Un'opera a cui si dovrebbe accompagnare un insaprimento dei controlli per chi percepisce il reddito lavorando in nero. 

 

Chi sarebbe interessato

Esclusi disabili, fragili e chi percepisce non il reddito ma la pensione di cittadinanza (e dunque è escluso per definizione dal mercato del lavoro) per cui il sussidio continuerebbe ad arrivare e, anzi, l’intenzione del governo sarebbe addirittura di potenziarlo, quale sarebbe la platea interessata dalla rimodulazione del RdC? I 900mila di cui parla Salvini? Sì, ma con qualche precisazione. È vero che secondo l’ultimo monitoraggio dell’Anpal, l’agenzia del ministero del Lavoro, risultavano indirizzate ai servizi per il Lavoro 919mila persone, ma la quota comprende anche 67mila persone esonerate, magari perché con figli piccoli a carico, e quasi 20mila rinviati ai servizi sociali per problemi di alcolismo e tossicodipendenza. 173mila invece già lavorano, pur se con una retribuzione così bassa da dare comunque diritto al reddito di cittadinanza con funzione integrativa.
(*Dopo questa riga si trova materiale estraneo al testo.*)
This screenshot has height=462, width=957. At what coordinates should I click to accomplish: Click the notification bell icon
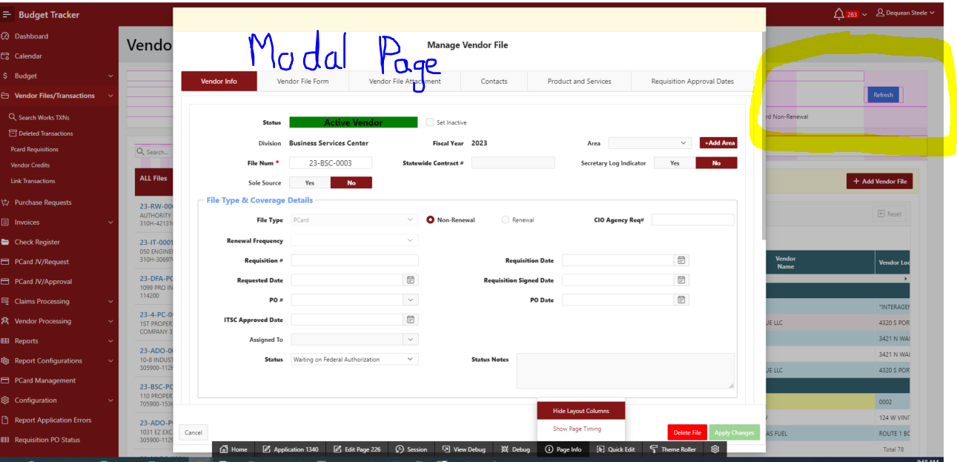[x=838, y=13]
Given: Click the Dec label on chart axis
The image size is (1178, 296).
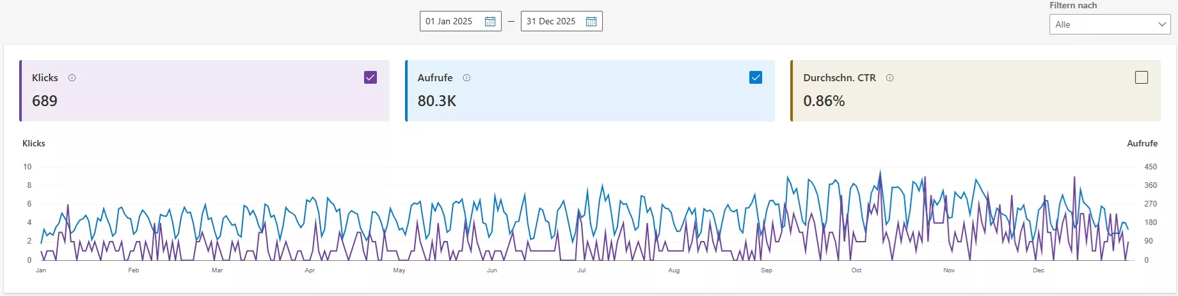Looking at the screenshot, I should [x=1039, y=270].
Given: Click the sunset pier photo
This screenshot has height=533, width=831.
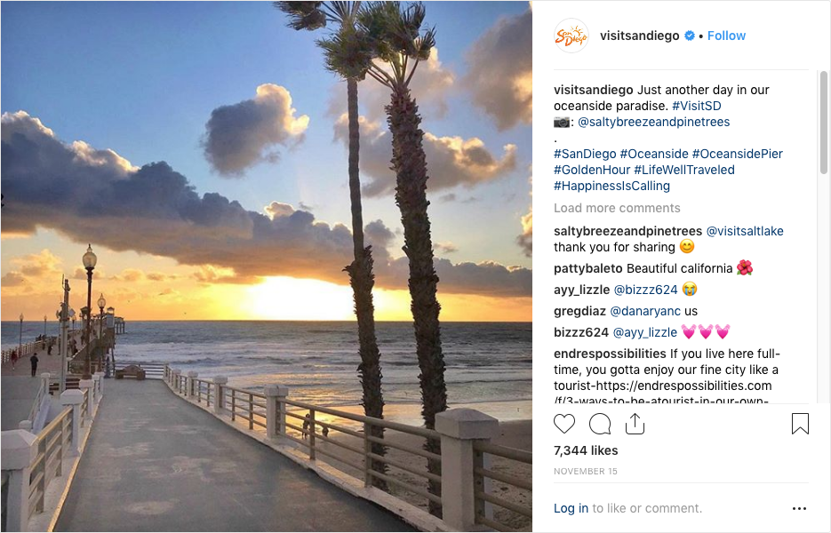Looking at the screenshot, I should tap(266, 267).
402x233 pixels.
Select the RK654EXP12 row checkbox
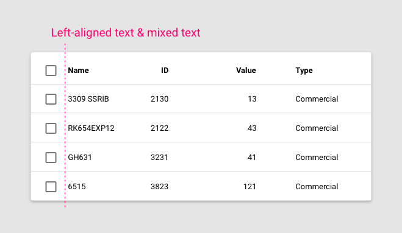point(51,128)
La platea di cui parla il segretario leghista si riduce dunque a 660mila persone tenute alla sottoscrizione dei Patti per il Lavoro (un totale che sale a 833 sommando quelli che un’occupazione già ce l’hanno). Di questi però solo 280mila sono stati effettivamente presi in carico dagli uffici di collocamento e 115mila hanno trovato una qualche forma di impiego. Un quadro che si spiega non solo con la difficile situazione economica attuale, ma anche con il profilo dei soggetti coinvolti. Il vero problema è che di quei 660 mila tre quarti non hanno avuto un impiego negli ultimi tre anni, il 70% non possiede un titolo di studio che vada oltre la licenza media e la metà ha più di 40 anni, quindi, al di là degli schemi proposti, è difficili inserirli nelle richieste del mondo del lavoro attuale.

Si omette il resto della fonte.